Zhongji Jiang ^1,2 Gaohaer Kadeerhan ¹ Jin Zhang ^1,3 Wenmin Guo ¹ Hong Guo ^1,3 Dongwen Wang ^1,2*

• ¹ National Cancer Center/National Clinical Research Center for Cancer/Cancer Hospital & Shenzhen Hospital, Chinese Academy of Medical Sciences and Peking Union Medical College, Shenzhen, China
• ² Southern University of Science and Technology, Shenzhen, Guangdong Province, China
• ³ First Hospital of Shanxi Medical University, Taiyuan, Shaanxi, China

Prostate-Specific Membrane Antigen (PSMA) is a highly expressed and structurally unique target specific to prostate cancer (PCa).

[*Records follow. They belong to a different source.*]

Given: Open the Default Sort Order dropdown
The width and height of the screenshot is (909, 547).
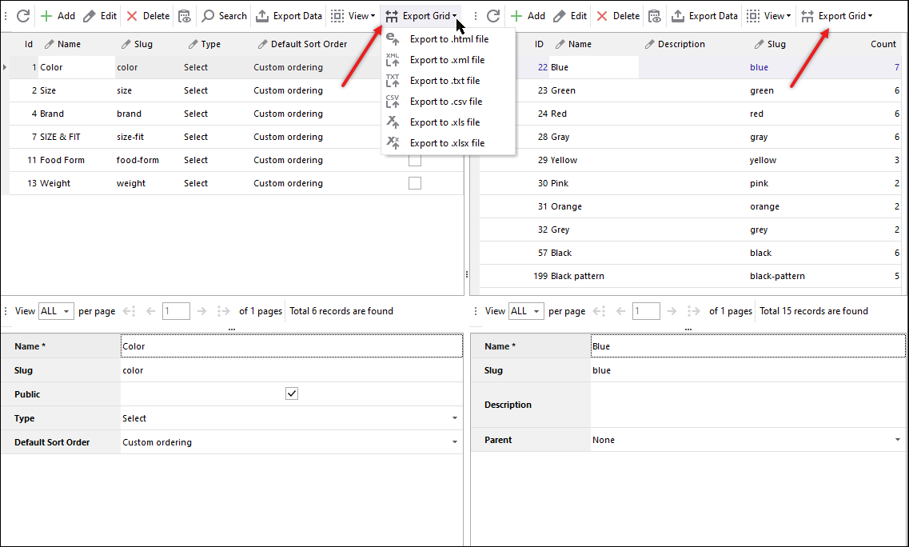Looking at the screenshot, I should click(x=454, y=441).
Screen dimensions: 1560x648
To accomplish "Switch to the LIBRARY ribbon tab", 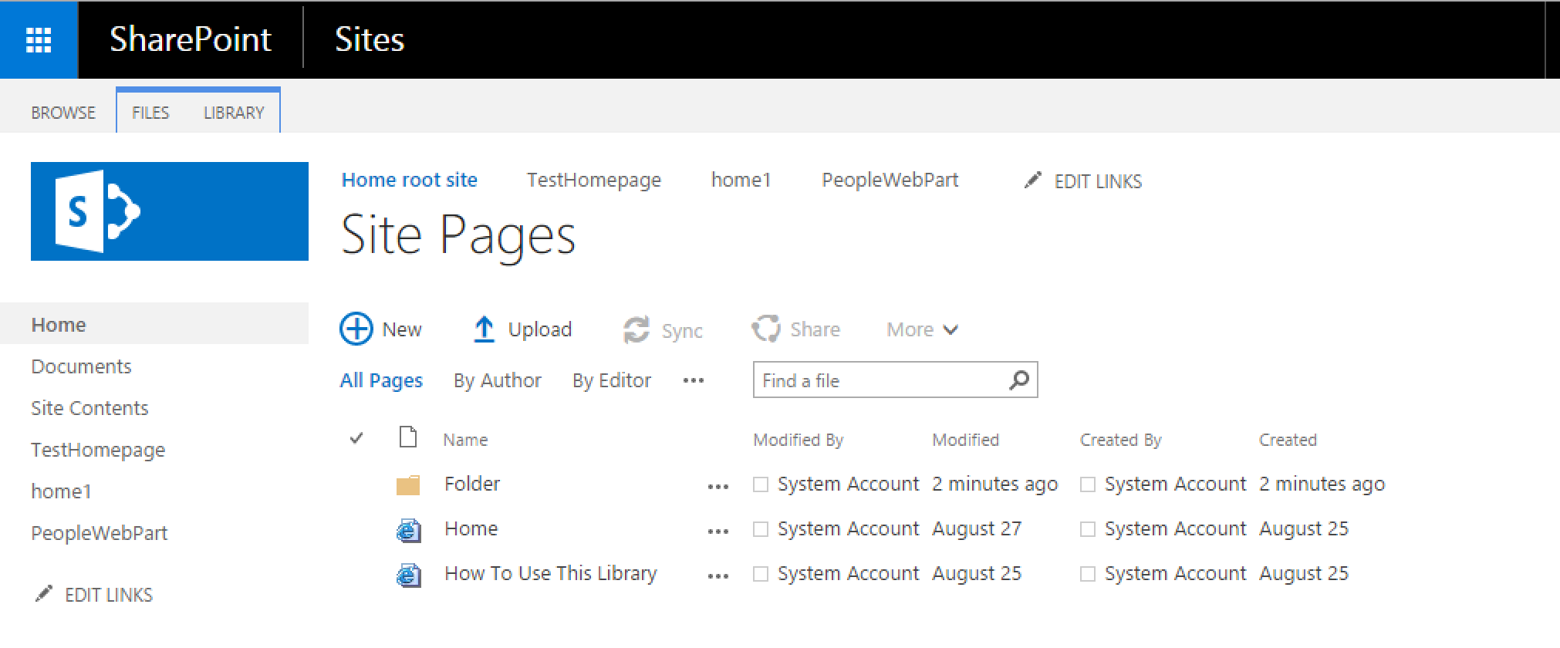I will tap(234, 113).
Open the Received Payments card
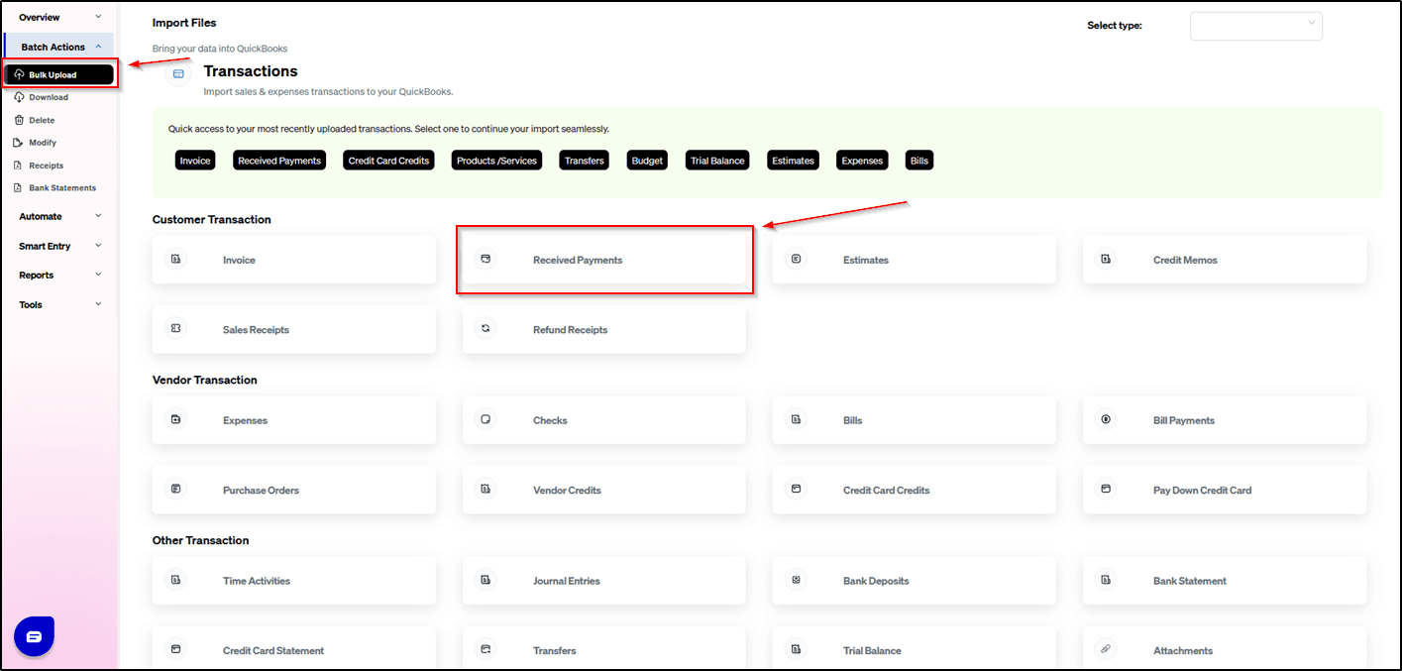The height and width of the screenshot is (671, 1402). pyautogui.click(x=603, y=260)
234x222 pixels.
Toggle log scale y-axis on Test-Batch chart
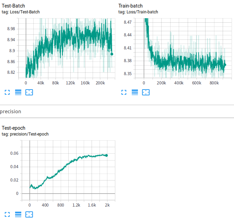18,92
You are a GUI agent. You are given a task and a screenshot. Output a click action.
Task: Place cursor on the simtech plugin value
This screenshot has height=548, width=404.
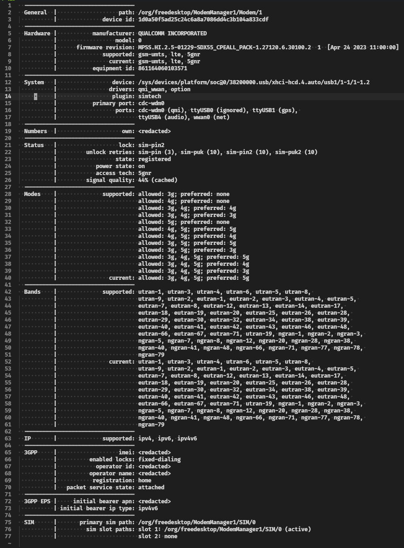(x=149, y=96)
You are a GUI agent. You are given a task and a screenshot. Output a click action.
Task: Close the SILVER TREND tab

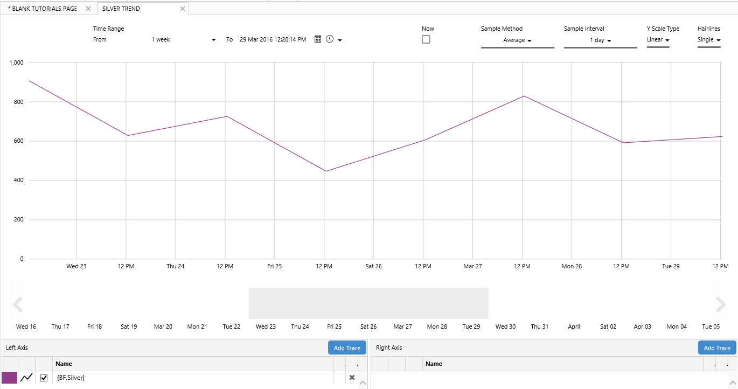pos(183,9)
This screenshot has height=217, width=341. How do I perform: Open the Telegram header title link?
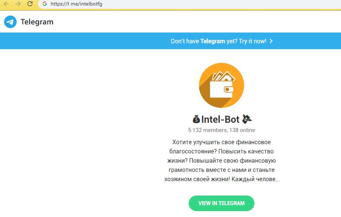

Diagnostic and therapeutic approaches in nuclear medicine, coupling PSMA ligands with radionuclides, have shown significant clinical success. PSMA-PET/CT effectively identifies tumors and metastatic lymph nodes for imaging purposes, while 177Lu -PSMA-617 (Pluvicto) has received FDA approval for treating metastatic castration-resistant PCa (mCRPC). Despite their success, radionuclide-based diagnostic and therapeutic methods face limitations such as high costs and significant side effects. Recently, near-infrared (NIR) fluorescence imaging and phototherapy have advanced significantly in biomedical applications. It's benefits, such as deep tissue penetration, realtime precision, and minimal side effects, have driven broader clinical adoption, especially in fluorescence-guided surgery (FGS). This review suggests combining NIR dyes with PSMA ligands to enable targeted, high-resolution imaging with superior signal-to-background ratios, facilitating precise FGS. NIR techniques can also aid pathological diagnosis in ex vivo specimens. Furthermore, combining photosensitizers with PSMA ligands allows localized photothermal (PTT) or photodynamic therapy (PDT) under NIR irradiation, producing heat or reactive oxygen species (ROS) to treat PCa. This review aims to extend the clinical success of radionuclide-based PSMA targeting by exploring advances in NIR-based FGS and phototherapy, presenting a promising new diagnostic and therapeutic approach.